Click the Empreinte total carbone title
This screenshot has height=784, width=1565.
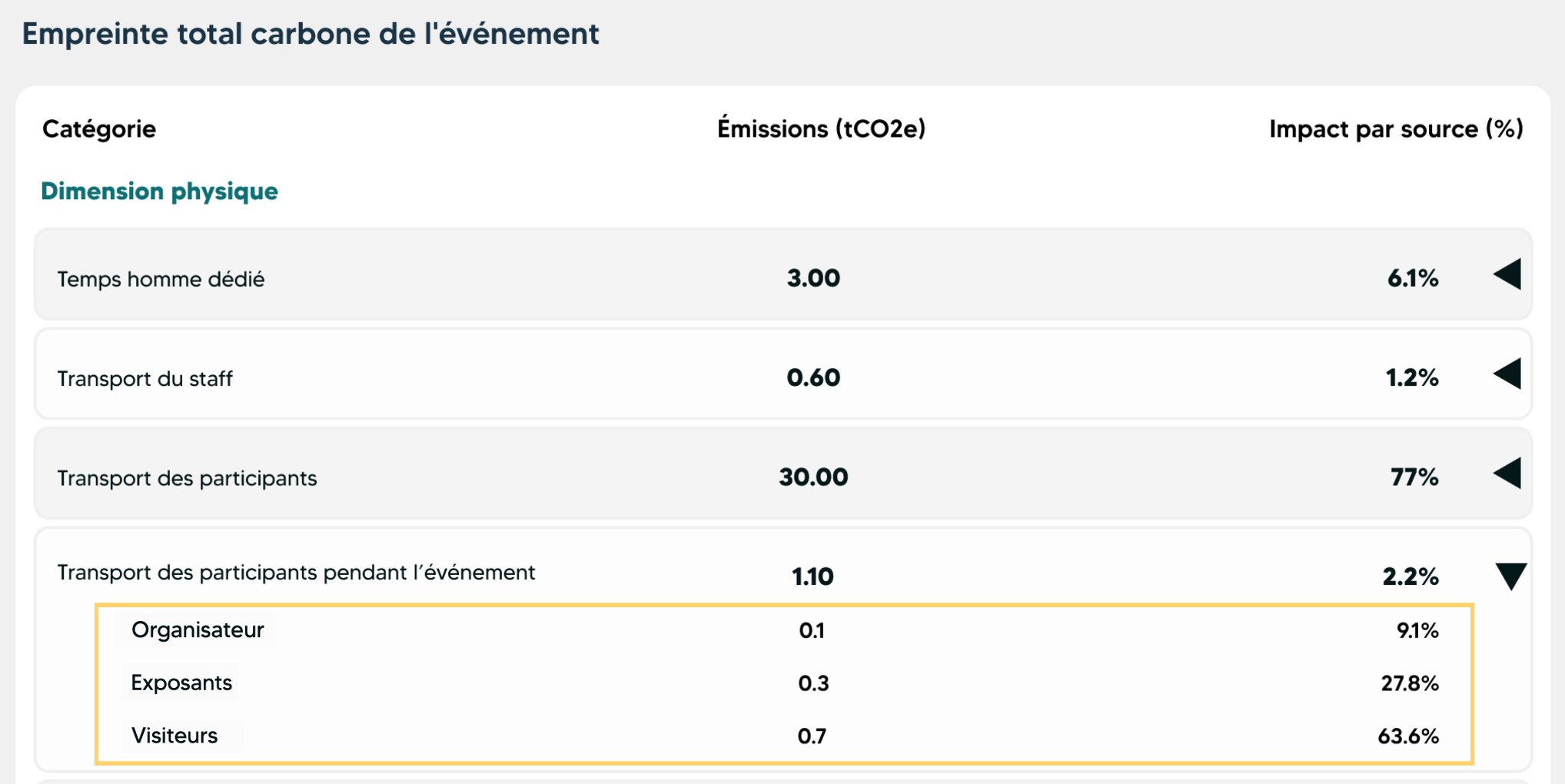[310, 34]
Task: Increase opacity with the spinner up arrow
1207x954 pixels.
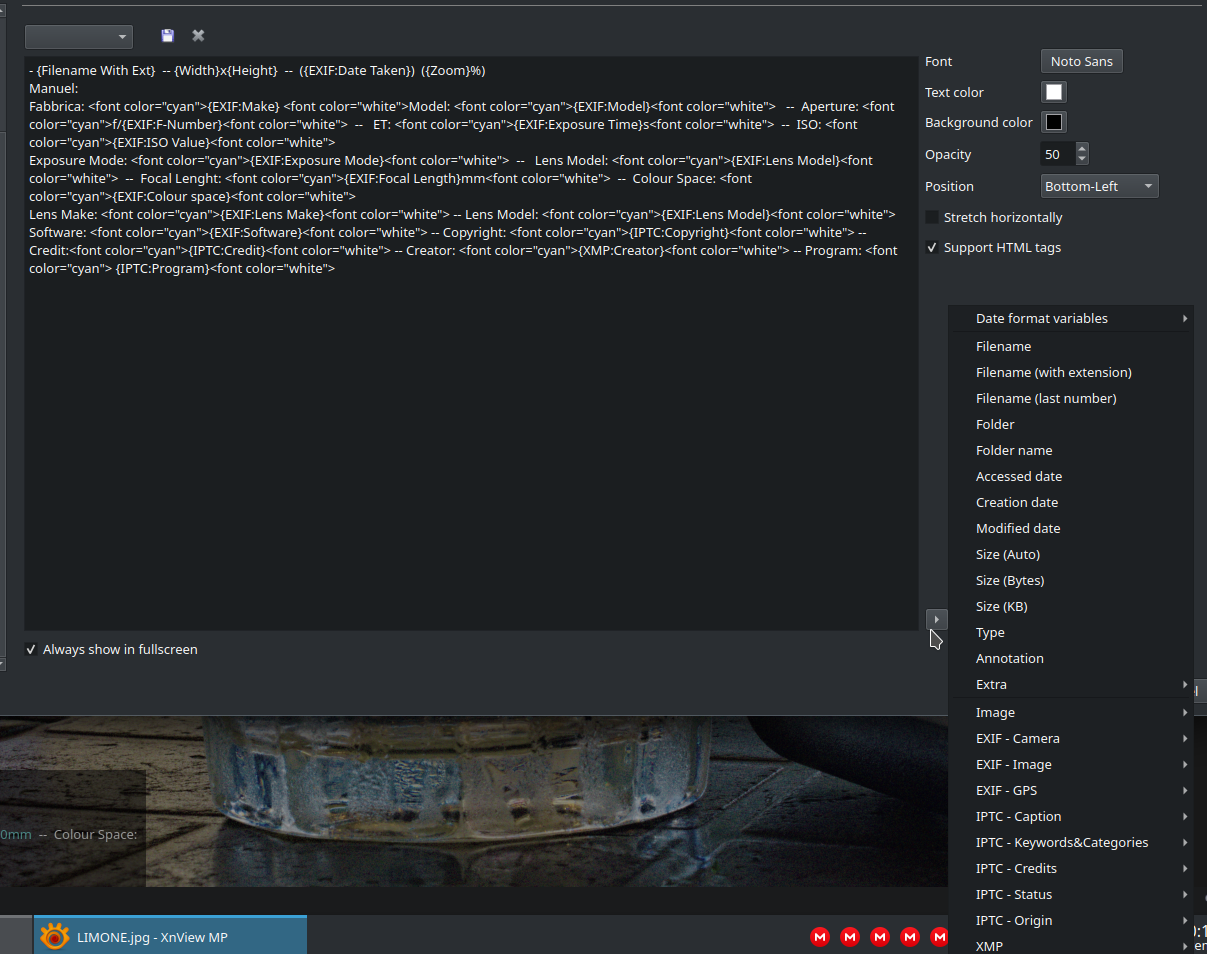Action: 1082,149
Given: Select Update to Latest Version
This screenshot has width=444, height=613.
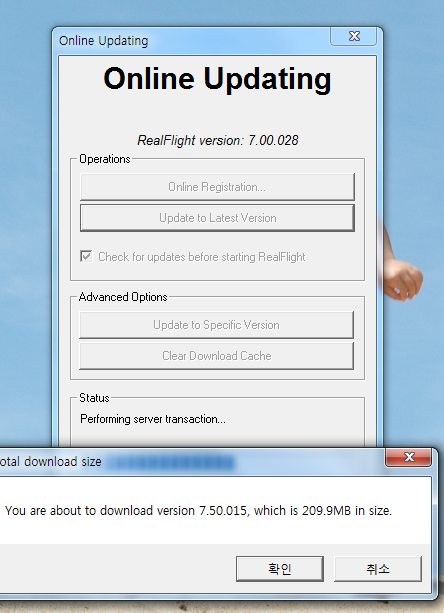Looking at the screenshot, I should (217, 218).
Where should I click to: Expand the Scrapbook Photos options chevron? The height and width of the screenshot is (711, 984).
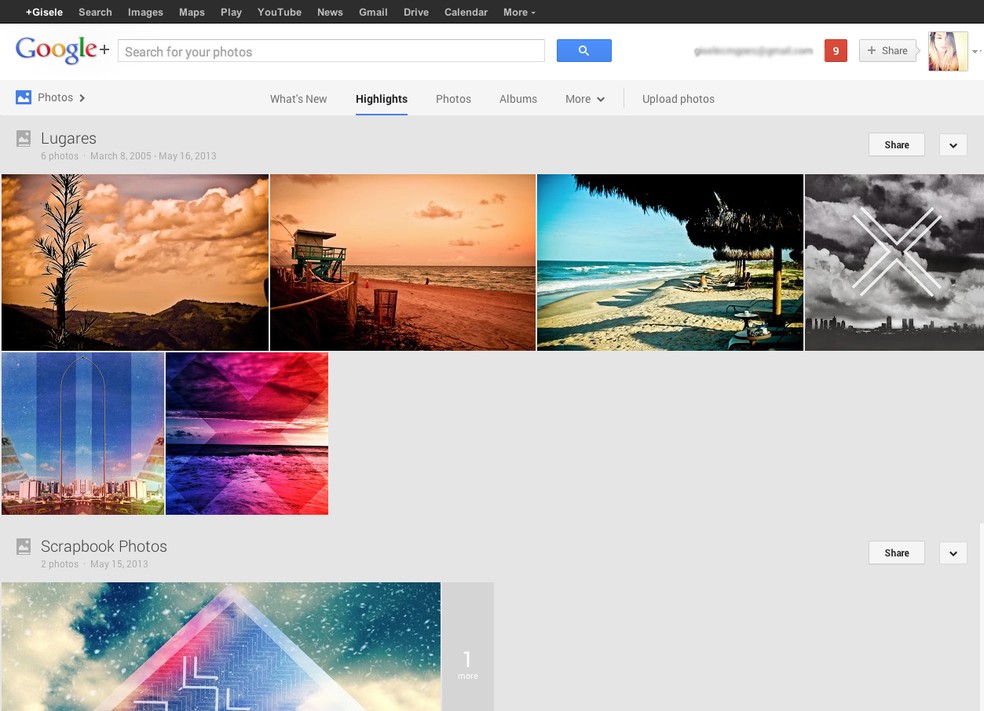tap(952, 552)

○ ○ ○

- [Directions]:
Your answer should be the lines above from the one that contains "Given: Select Update to Latest Version" through the last, set down exactly, with the pictures removed.

- [Task result]:
Given: Select Update to Latest Version
This screenshot has width=444, height=613.
Looking at the screenshot, I should (217, 218).
Where should I click to: Expand the Scrapbook Photos options chevron? The height and width of the screenshot is (711, 984).
tap(952, 552)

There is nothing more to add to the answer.